SPINNING ON EARLY-TYPE MACHINE
Our founder’s belief in the new method was speedily justified. A way was found to adapt the machines to the spinning of Russian and American hemps which could not at first be handled as successfully as Manila because of their somewhat softer texture. About 1848 the self-feeding device came into use. As the years passed, still other improvements were invented and utilized, giving us the highly perfected machine of today.
Under favorable working conditions the only interruption in the spinning process, as now carried on, is the removal of the full bobbin and the substitution of an empty one. A bobbin will hold as much as half a mile of yarn which will weigh in the neighborhood of ten pounds—the length and weight of the load varying with different sizes of yarn.
The feed portion of the machine, as can be seen in the picture below, consists of a revolving endless chain fitted with fine steel pins, and by these the fiber—now in the sliver form given it in the preparation room—is drawn from its bundle and carried toward a tube which can be adjusted to regulate the size of the yarn as desired. Into this tube the fiber disappears in a fashion only to be described by the single word “whisked.”
THE MODERN SPINNING PROCESS
In the preceding chapter we spoke of the importance of an even sliver in the securing of a good yarn and pointed out the care with which our sliver is prepared. We have still further lessened the possibility of bunches or thin spots in our yarns by perfecting and installing on all spinning machines a device which insures a uniform amount of feed to the tube at all times.
The two capstans which pull the fiber from the pins and through the tube show in our picture directly at the left of the bobbin. Their revolution also imparts the twist to the yarn. The amount of this twist—the number of turns per foot—depends on the capstan’s speed and is fixed in a way best explained by describing the flyer—the first part of the machine to be perfected.

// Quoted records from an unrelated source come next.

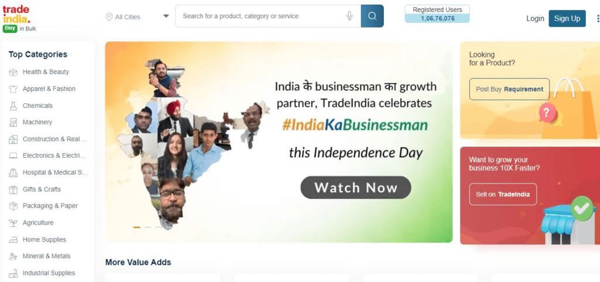The image size is (600, 282).
Task: Open the Packaging & Paper category
Action: click(50, 206)
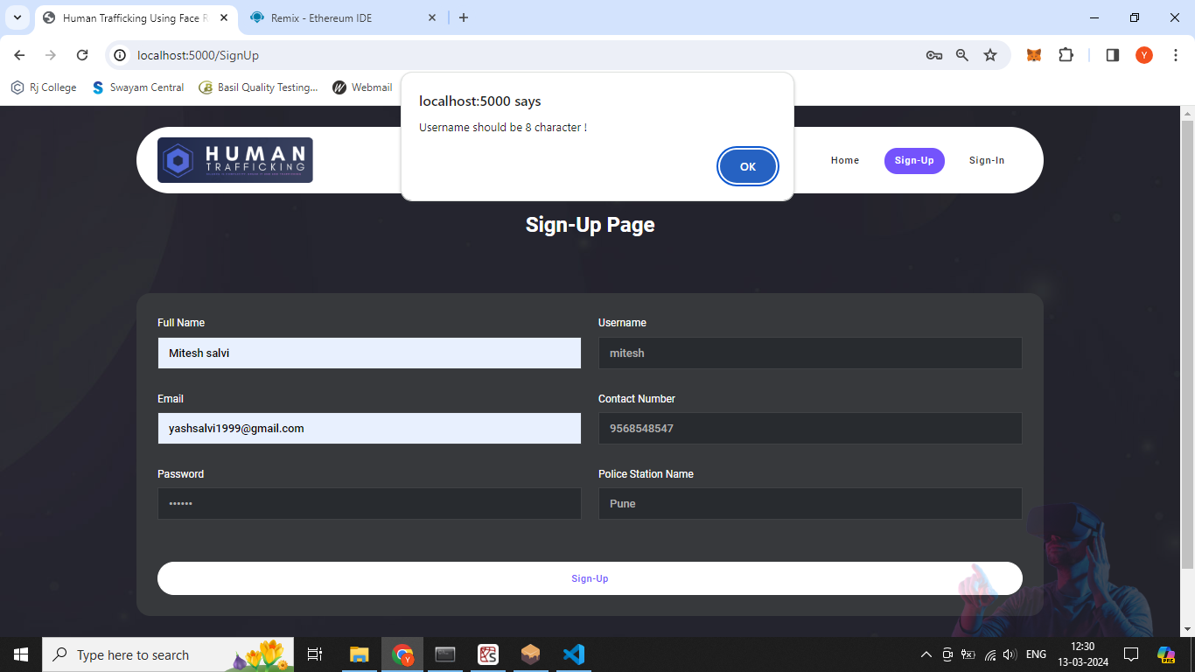
Task: Click OK in the alert dialog
Action: click(x=747, y=166)
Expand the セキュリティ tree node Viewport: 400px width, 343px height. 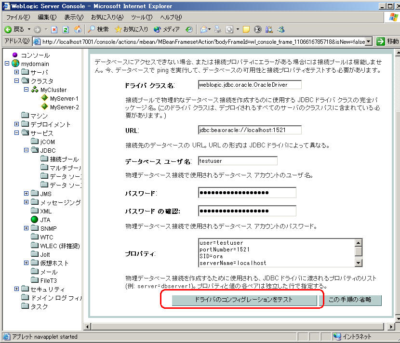click(x=17, y=289)
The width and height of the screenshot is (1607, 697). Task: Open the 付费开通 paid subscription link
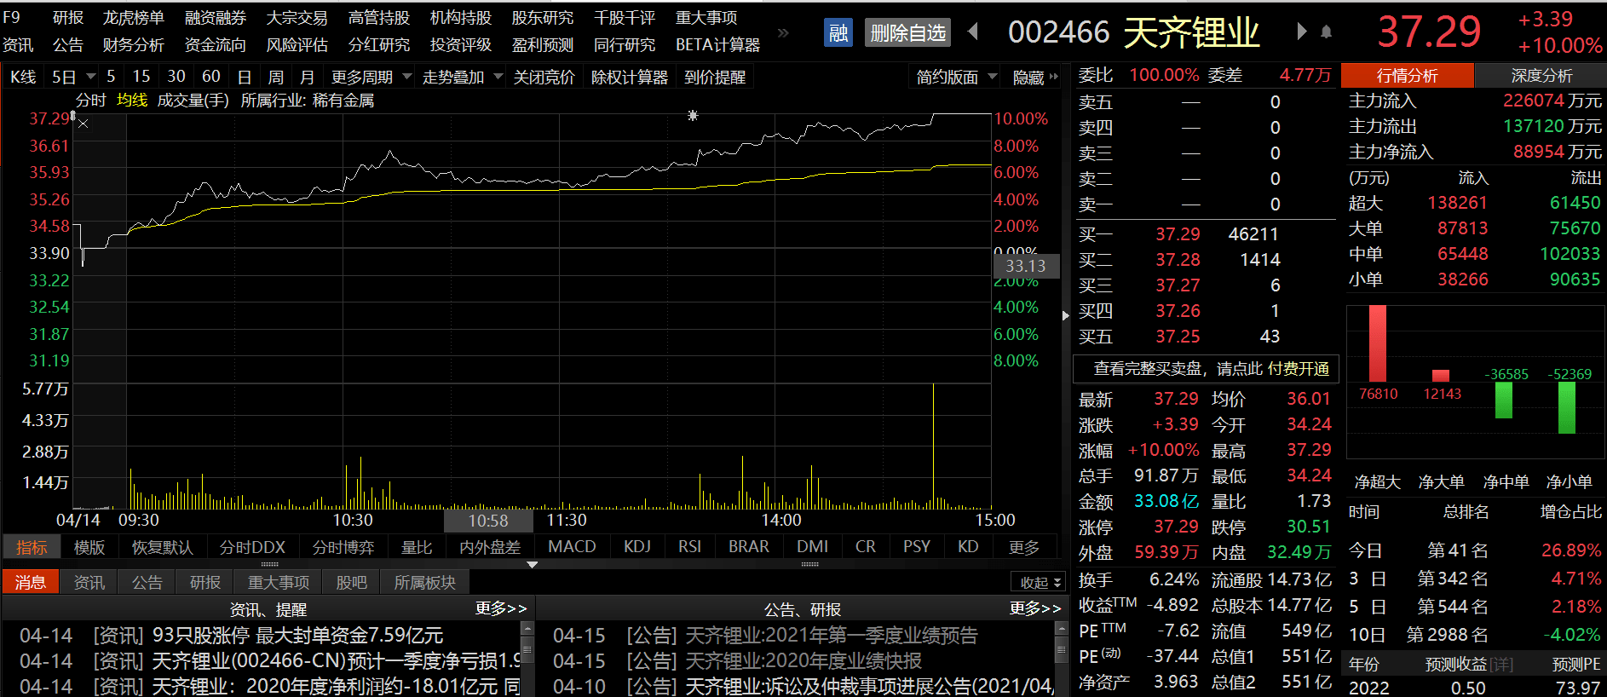point(1298,369)
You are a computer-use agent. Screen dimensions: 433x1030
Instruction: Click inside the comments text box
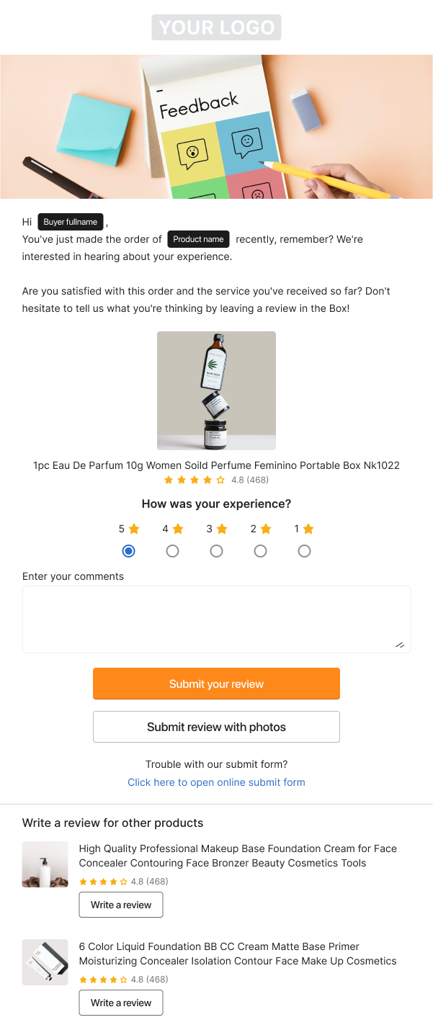216,618
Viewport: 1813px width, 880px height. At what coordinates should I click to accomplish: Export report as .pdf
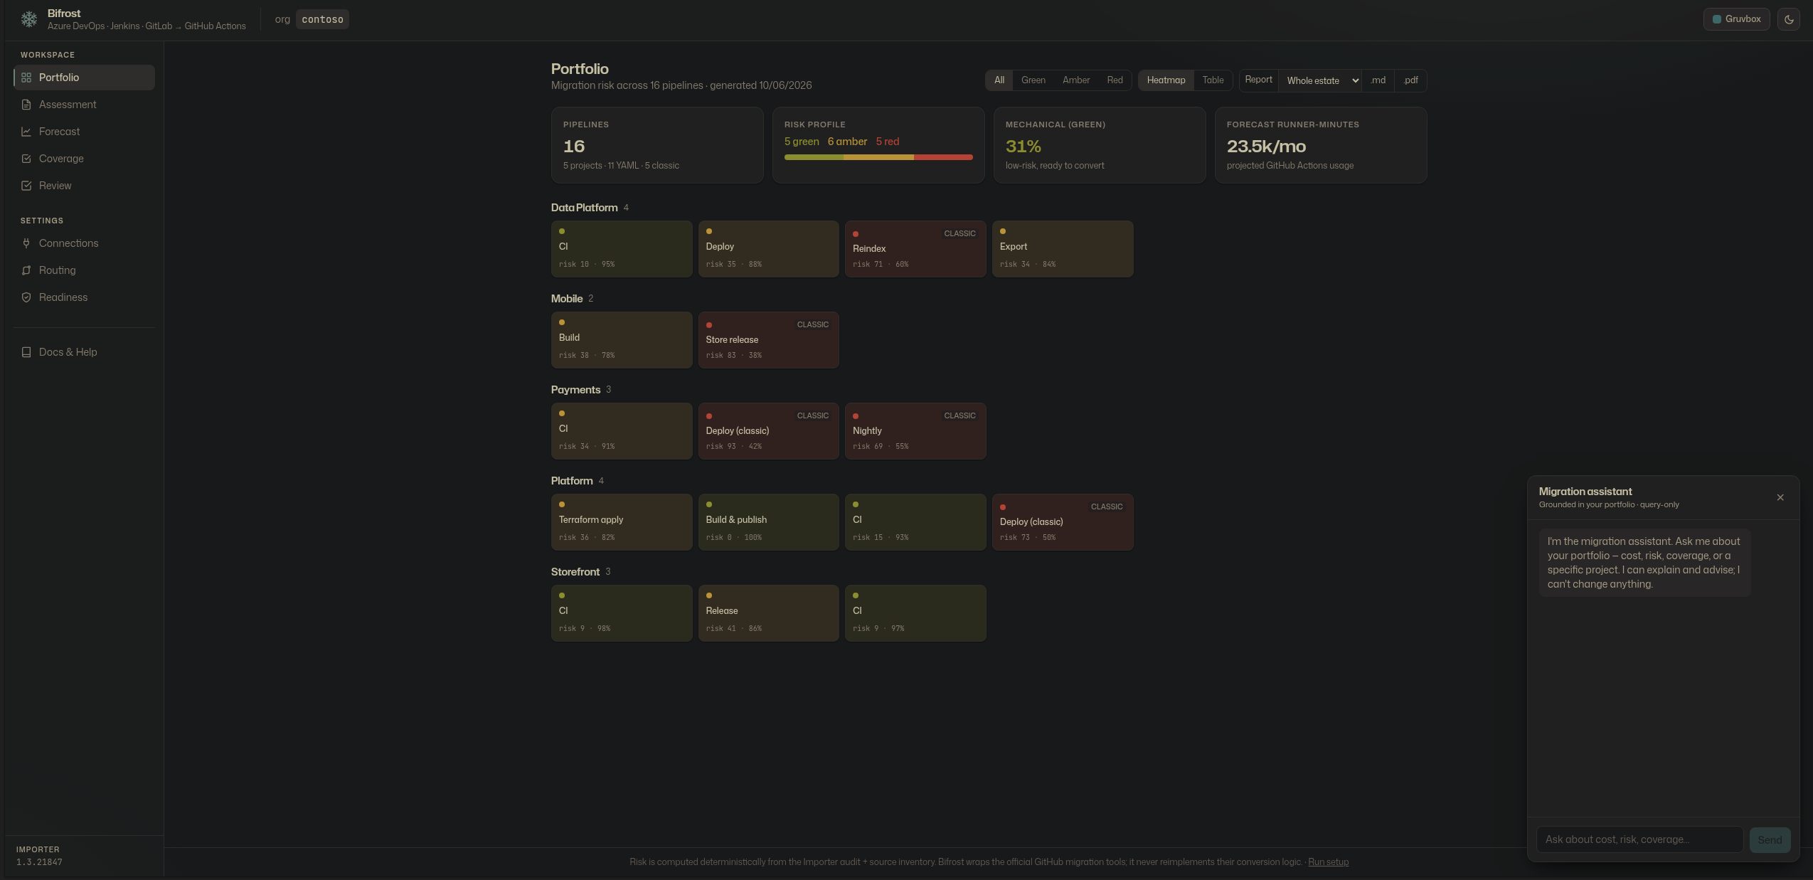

The closed flyer, as the present-day type is called, is composed of two discs joined by stay rods and carrying through their centers a spindle which holds the wooden bobbin. The capstans are set into the disc at the left and revolve with the flyer, at the same time receiving a lesser reverse power from an independent gearing. Their speed is, therefore, equivalent to the difference in speeds of these two drivers.